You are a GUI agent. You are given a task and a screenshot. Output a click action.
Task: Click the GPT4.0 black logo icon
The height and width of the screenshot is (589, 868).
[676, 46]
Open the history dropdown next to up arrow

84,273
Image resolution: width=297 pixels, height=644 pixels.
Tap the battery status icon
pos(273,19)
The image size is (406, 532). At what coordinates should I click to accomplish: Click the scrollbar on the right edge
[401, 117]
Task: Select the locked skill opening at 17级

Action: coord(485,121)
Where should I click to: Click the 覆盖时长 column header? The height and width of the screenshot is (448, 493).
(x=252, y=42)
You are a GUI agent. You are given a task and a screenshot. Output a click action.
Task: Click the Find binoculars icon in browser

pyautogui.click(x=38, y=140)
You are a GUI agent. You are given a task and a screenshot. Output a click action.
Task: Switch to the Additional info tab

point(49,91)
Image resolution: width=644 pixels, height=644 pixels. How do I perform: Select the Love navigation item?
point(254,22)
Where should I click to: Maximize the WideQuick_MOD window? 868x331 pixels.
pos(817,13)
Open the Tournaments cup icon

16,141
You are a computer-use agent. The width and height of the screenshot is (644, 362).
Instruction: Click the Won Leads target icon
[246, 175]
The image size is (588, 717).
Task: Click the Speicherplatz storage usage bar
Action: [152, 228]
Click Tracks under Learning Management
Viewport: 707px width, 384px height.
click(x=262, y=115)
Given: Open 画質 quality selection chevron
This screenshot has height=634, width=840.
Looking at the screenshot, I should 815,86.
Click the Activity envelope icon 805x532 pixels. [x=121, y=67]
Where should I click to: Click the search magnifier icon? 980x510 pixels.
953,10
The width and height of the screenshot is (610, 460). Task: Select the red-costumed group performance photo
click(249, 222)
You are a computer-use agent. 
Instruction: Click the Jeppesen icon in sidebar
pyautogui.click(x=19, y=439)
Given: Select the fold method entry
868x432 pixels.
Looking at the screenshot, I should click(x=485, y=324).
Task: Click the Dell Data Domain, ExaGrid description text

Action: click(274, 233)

------------------------------

SET EXERCISE: Copy every line of the listing above word for word, keeping the same order and line breaks.

RESPONSE FOR THIS EXERCISE:
You are a GUI agent. You are given a task and a screenshot. Output a click action.
Task: Click the GPT4.0 black logo icon
The height and width of the screenshot is (589, 868).
[676, 46]
Open the history dropdown next to up arrow

84,273
Image resolution: width=297 pixels, height=644 pixels.
Tap the battery status icon
pos(273,19)
The image size is (406, 532). At what coordinates should I click to accomplish: Click the scrollbar on the right edge
[401, 117]
Task: Select the locked skill opening at 17级

Action: coord(485,121)
Where should I click to: Click the 覆盖时长 column header? The height and width of the screenshot is (448, 493).
(x=252, y=42)
You are a GUI agent. You are given a task and a screenshot. Output a click action.
Task: Click the Find binoculars icon in browser

pyautogui.click(x=38, y=140)
You are a GUI agent. You are given a task and a screenshot. Output a click action.
Task: Switch to the Additional info tab

point(49,91)
Image resolution: width=644 pixels, height=644 pixels. How do I perform: Select the Love navigation item?
point(254,22)
Where should I click to: Maximize the WideQuick_MOD window? 868x331 pixels.
pos(817,13)
Open the Tournaments cup icon

16,141
You are a computer-use agent. The width and height of the screenshot is (644, 362).
Instruction: Click the Won Leads target icon
[246, 175]
The image size is (588, 717).
Task: Click the Speicherplatz storage usage bar
Action: [152, 228]
Click Tracks under Learning Management
Viewport: 707px width, 384px height.
click(x=262, y=115)
Given: Open 画質 quality selection chevron
This screenshot has height=634, width=840.
Looking at the screenshot, I should 815,86.
Click the Activity envelope icon 805x532 pixels. [x=121, y=67]
Where should I click to: Click the search magnifier icon? 980x510 pixels.
953,10
The width and height of the screenshot is (610, 460). Task: Select the red-costumed group performance photo
click(249, 222)
You are a computer-use agent. 
Instruction: Click the Jeppesen icon in sidebar
pyautogui.click(x=19, y=439)
Given: Select the fold method entry
868x432 pixels.
Looking at the screenshot, I should click(x=485, y=324).
Task: Click the Dell Data Domain, ExaGrid description text

Action: click(274, 233)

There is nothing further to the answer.